The provision took municipal officials by surprise according to a bulletin distributed by Maine Municipal Association last week.
LD 2721, introduced in the legislature’s second session, would keep the original $60 million appropriation intact and seek to make up difference by eliminating several business tax exemptions.
Removing the exemptions would ostensibly hurt businesses, but the either/or dilemma may be self imposed.
In talking about the general scarcity of state money in recent years, Slocum pointed to a slate of tax cuts promoted by Gov. LePage and adopted as part of the state’s budget in 2011. Supporters argued that the cuts, which total $400 million over two years and come primarily from income and estate taxes, would encourage investment in Maine.
Slocum said he has not seen that happening and doesn’t expect to.
“Where are all those wealthy people who are not paying taxes anymore who are investing?” he said. “Where are these $100 million babies? They don’t exist.”
Slocum said the top-down strategy was likely pushed by political groups outside of the state that don’t understand the value and role of local government in Maine.
Unlike much of the country, Slocum said, municipalities in Maine have real jurisdiction and officials are generally approachable. He argued that this has been more valuable to businesses than the state’s gamble on residual benefits from tax breaks.

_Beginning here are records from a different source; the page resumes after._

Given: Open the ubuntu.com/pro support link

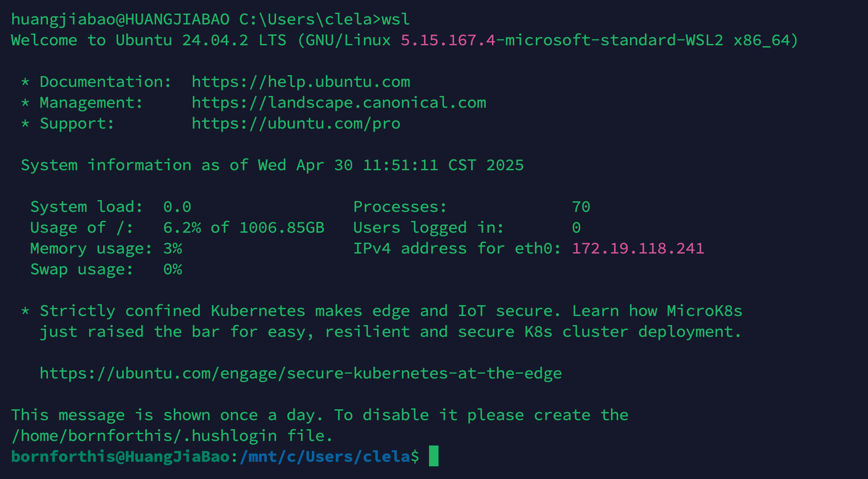Looking at the screenshot, I should 296,124.
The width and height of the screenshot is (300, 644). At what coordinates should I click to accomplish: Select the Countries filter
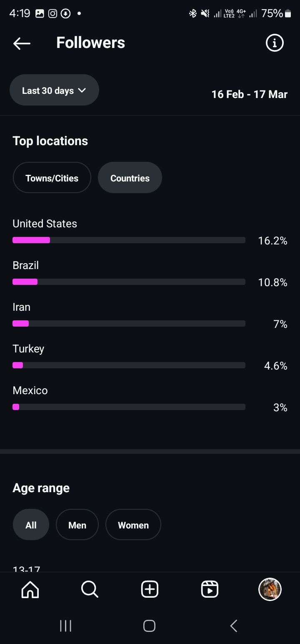click(130, 178)
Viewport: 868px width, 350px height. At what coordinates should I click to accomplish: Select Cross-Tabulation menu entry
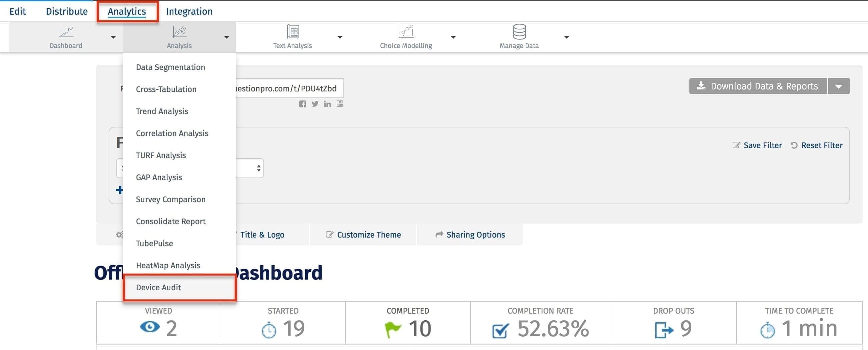click(166, 89)
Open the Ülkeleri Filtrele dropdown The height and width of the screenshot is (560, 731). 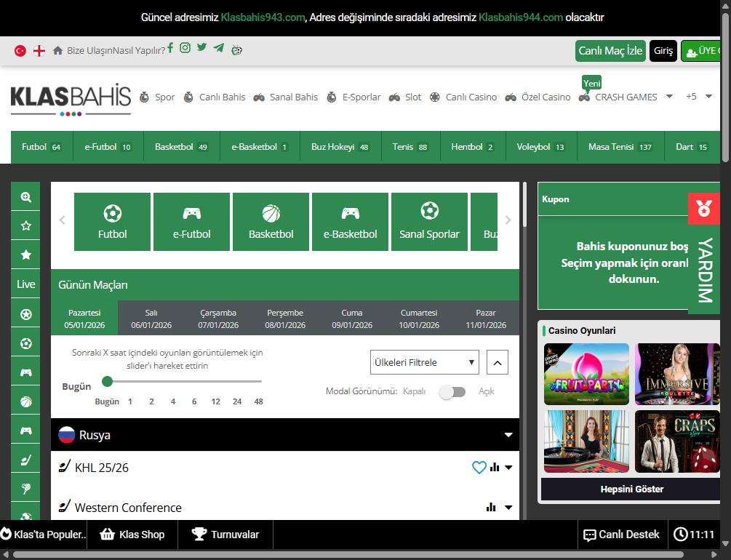[425, 362]
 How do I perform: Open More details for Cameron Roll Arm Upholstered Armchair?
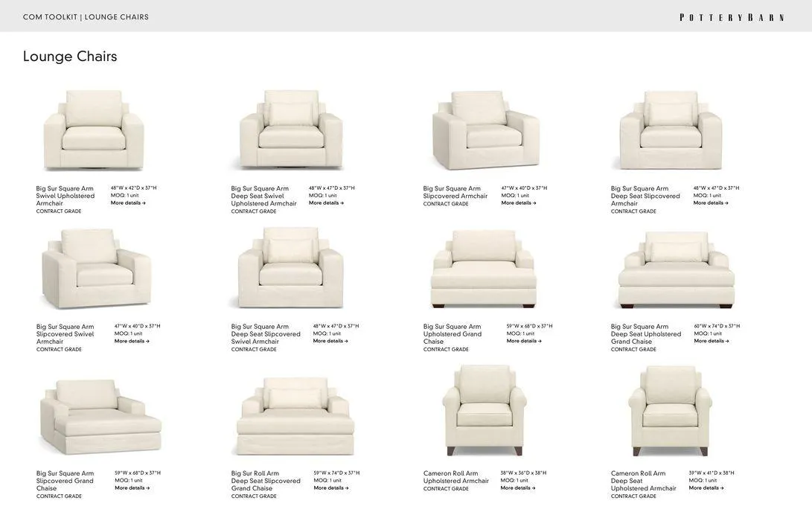coord(518,488)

“I’ve been here [as Belfast city manager] for seven years and I can’t think of an economic development event that’s happened because someone from Augusta came and said, ‘We’ve got good news for you.’ It’s been the other way around,” he said.
When it comes to generating their own revenue, however, municipalities have limited options. Towns and cities cannot institute new taxes. When a source of revenue goes away, as it has with Municipal Revenue Sharing, the choice is typically between raising property taxes and reducing services.
Cutting from the budget is tricky, Slocum said, because many of the services provided at the local level are either essential for public safety (police, fire, ambulance) or required by the state.
“We can’t not sell licenses,” he said. “We can’t not register cars, and plow roads, and assess properties.”
Any bid for a property tax increase would have to compete with hikes coming from local school district and county government. In Belfast and the surrounding towns of Regional School Unit 20 the increase coming from the school district alone has been on the order of 10-percent for the past three years.
School officials and others have argued that those have also come indirectly from the state, as costs have been pushed down to the local level.
If the state’s goal is to support business, Slocum said, raising property taxes isn’t going to help. Likewise, he said, trying to cut costs by deferring road and building maintenance — a route he said municipalities could take in a pinch — would not be good for anyone.
“That’s the worst economic development news you can have,” he said.